What's better for performance: rack-to-endpoint or rack-to-switch-to-endpoint

If the cabling is done right, there will not be any performance issues.

Signal traveling speed on copper media is approx 2/3 the speed of light. That's 200.000Km/s. Let's just say a few extra hundred meters are not going to matter.

I think option 2 is indeed the best and that's what I have seen deployed just about everywhere I've been.


It will depend on your size. If you only have a hundred or so users imho it would be better to wire things all back to the central patch panel and do your switching from there. This is mainly a security of infrastructure question in my mind as it's a lot easier to lock a comms room and have your switches away from prying hands.
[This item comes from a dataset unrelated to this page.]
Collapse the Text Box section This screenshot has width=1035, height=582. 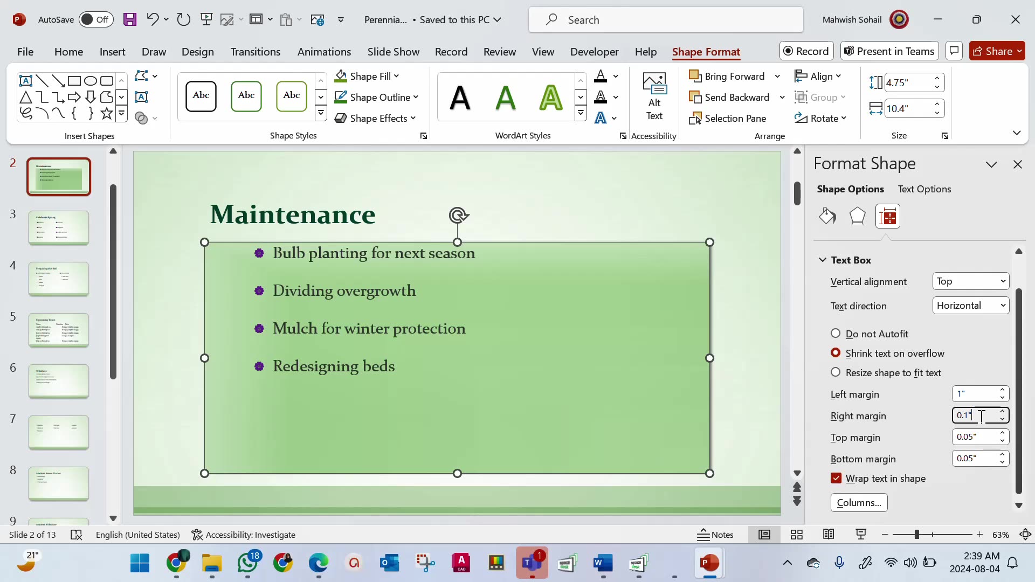(823, 260)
If your talking multiple hundreds of users then wiring them back to floor or department comms rooms which are locked and then trunking the traffic back to your primary comms room.

Whatever you do don't forget to leave enough dark cable to handle redundancy/expansion. You don't want a rat to eat a cable and take out an entire department.

Ultimately you need to decide based on traffic type of your users, budget etc. Managed switches throughout will also make the 2nd option more viable but personally I agree with Antonie in that switching latency is unlikely to be a huge concern.


In a large office I'd always go for option two for the reasons already listed by Antoine and Antitribu however there is another factor to consider, there is a limit to the length of any given cable before signal degradation occurs. If memory serves for Cat5 & Cat6 cable the standard is 100m (of solid core cable) from patch panel to wall point which allows for a 10m (stranded) patch cable at either end.

In reality I've had reliable gigabit speeds from 150m cables but I wouldn't want to go much beyond that.